• What you are asked to do: Show, from the entries below, every line in which "computer" appears.

<<<<

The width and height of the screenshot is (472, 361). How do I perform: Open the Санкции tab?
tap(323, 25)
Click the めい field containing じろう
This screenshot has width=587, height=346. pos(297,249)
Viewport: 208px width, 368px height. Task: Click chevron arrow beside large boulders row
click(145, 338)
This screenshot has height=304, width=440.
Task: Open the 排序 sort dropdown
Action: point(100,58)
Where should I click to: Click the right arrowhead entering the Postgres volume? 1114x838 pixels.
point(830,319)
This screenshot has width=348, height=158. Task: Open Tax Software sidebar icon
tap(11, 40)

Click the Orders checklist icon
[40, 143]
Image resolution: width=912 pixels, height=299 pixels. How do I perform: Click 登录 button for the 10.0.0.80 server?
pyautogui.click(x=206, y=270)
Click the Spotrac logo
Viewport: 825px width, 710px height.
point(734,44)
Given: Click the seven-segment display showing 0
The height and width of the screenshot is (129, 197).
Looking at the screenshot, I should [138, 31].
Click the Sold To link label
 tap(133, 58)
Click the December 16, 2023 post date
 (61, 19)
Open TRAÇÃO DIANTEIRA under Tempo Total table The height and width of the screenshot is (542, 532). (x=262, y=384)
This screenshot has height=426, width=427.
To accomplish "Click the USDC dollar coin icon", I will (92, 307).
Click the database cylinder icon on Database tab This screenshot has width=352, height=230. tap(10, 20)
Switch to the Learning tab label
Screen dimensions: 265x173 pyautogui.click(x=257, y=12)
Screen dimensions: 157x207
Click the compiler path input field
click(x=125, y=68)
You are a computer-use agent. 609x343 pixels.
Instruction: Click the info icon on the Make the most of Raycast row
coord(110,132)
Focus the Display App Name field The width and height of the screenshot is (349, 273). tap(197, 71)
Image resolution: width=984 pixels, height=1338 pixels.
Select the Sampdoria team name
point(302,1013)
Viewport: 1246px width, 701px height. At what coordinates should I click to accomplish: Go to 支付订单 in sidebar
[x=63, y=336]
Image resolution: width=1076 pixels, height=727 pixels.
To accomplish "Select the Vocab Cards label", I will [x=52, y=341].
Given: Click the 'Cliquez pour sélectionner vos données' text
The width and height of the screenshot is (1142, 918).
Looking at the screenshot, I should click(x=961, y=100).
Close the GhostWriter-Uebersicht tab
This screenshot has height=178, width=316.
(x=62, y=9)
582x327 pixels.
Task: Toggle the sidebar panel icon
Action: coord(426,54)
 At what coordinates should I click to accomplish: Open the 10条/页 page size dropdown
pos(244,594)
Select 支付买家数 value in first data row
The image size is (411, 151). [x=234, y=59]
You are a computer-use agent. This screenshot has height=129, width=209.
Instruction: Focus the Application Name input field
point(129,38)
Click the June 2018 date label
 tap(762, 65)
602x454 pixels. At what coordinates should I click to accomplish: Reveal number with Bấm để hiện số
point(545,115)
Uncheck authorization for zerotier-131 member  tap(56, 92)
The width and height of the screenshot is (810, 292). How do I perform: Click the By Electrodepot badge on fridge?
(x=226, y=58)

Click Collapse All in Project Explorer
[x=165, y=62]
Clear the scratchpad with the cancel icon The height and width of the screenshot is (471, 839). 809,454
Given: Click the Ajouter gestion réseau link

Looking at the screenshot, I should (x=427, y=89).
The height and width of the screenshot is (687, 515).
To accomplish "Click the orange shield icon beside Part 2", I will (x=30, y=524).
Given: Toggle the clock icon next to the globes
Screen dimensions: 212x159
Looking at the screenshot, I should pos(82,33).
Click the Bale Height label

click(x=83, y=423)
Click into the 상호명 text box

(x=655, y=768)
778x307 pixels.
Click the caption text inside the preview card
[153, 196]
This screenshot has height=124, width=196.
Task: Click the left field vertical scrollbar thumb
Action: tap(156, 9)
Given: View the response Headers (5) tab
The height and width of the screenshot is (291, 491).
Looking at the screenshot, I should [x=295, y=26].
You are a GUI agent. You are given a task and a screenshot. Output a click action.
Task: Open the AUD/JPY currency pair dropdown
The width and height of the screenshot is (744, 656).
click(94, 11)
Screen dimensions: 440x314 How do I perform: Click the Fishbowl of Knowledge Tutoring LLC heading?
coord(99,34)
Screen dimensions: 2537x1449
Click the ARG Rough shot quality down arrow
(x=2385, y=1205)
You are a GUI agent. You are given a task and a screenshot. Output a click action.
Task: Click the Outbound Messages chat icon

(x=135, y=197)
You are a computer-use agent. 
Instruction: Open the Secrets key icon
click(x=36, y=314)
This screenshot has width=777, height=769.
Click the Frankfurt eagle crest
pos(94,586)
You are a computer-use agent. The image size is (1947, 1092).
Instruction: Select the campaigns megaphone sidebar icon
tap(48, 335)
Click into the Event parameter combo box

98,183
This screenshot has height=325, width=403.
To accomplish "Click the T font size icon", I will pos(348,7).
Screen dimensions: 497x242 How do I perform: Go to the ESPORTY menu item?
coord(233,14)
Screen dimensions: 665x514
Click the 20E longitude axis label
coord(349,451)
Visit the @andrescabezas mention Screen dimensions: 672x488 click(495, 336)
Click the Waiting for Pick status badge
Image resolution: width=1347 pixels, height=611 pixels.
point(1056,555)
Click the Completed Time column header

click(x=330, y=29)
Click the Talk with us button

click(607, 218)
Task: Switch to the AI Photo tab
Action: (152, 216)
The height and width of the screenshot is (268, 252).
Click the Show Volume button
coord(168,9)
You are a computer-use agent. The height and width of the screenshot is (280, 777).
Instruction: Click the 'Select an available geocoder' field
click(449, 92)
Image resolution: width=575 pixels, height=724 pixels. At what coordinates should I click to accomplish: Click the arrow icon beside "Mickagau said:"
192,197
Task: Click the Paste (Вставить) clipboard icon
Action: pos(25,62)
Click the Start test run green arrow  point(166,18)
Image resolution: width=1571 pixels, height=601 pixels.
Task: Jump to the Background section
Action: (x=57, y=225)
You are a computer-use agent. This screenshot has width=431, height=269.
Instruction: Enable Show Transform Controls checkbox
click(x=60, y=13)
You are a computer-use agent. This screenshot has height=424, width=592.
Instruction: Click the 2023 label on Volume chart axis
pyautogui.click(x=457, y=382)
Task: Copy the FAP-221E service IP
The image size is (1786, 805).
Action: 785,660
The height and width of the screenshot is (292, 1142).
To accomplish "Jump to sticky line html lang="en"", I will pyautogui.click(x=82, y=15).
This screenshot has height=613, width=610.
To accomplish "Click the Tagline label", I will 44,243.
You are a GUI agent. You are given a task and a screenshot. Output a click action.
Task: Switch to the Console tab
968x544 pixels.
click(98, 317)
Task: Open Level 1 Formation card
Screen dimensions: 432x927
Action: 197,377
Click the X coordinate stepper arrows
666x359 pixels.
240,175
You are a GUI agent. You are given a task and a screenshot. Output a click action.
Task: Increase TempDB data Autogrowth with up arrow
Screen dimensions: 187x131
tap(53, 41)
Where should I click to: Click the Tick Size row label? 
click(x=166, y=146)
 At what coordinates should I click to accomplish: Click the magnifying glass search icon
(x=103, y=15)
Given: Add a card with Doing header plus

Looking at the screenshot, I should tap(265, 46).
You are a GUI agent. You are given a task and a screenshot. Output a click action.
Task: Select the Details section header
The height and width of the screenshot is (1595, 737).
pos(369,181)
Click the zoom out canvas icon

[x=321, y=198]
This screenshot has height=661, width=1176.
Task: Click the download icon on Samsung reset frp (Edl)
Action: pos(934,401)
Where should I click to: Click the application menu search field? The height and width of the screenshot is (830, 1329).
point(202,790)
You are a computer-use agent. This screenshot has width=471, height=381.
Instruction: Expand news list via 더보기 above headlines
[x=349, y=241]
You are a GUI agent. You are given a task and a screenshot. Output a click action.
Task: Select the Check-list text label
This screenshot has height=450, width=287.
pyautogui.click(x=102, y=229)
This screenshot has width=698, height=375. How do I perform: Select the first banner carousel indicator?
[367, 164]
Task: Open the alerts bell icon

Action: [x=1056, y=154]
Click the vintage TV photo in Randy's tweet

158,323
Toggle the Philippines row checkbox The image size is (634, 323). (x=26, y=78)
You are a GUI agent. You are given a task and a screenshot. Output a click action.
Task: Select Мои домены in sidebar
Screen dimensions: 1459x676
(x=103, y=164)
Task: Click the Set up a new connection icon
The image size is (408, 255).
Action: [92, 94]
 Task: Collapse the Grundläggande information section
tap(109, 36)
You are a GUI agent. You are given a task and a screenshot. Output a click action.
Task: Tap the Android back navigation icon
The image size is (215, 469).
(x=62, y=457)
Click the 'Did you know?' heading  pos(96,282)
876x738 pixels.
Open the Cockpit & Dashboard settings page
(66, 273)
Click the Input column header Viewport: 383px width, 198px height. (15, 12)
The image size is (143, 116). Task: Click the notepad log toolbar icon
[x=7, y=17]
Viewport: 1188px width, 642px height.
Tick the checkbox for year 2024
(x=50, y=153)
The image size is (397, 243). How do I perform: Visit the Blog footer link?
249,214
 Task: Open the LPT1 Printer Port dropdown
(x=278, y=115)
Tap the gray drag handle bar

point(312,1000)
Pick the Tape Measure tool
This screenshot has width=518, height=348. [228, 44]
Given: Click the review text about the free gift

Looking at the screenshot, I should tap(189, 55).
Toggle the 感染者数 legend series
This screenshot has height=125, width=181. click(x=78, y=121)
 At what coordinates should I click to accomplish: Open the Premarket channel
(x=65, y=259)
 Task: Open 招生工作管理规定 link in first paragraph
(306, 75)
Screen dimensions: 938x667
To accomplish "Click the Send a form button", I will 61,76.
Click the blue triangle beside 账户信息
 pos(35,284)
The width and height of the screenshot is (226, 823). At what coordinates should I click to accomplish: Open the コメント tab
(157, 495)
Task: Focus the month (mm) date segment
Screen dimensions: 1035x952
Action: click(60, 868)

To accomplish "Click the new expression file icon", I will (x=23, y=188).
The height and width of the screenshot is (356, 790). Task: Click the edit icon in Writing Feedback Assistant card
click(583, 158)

>>>>

• Task solution:
You are a computer-use agent. 609x343 pixels.
You are a computer-use agent. This screenshot has height=129, width=209.
You are a computer-use agent. 
You are a computer-use agent. The image size is (1947, 1092).
You are a computer-use agent. The height and width of the screenshot is (280, 777).
You are a computer-use agent. This screenshot has width=431, height=269.
You are a computer-use agent. This screenshot has height=424, width=592.
You are a computer-use agent. This screenshot has width=471, height=381.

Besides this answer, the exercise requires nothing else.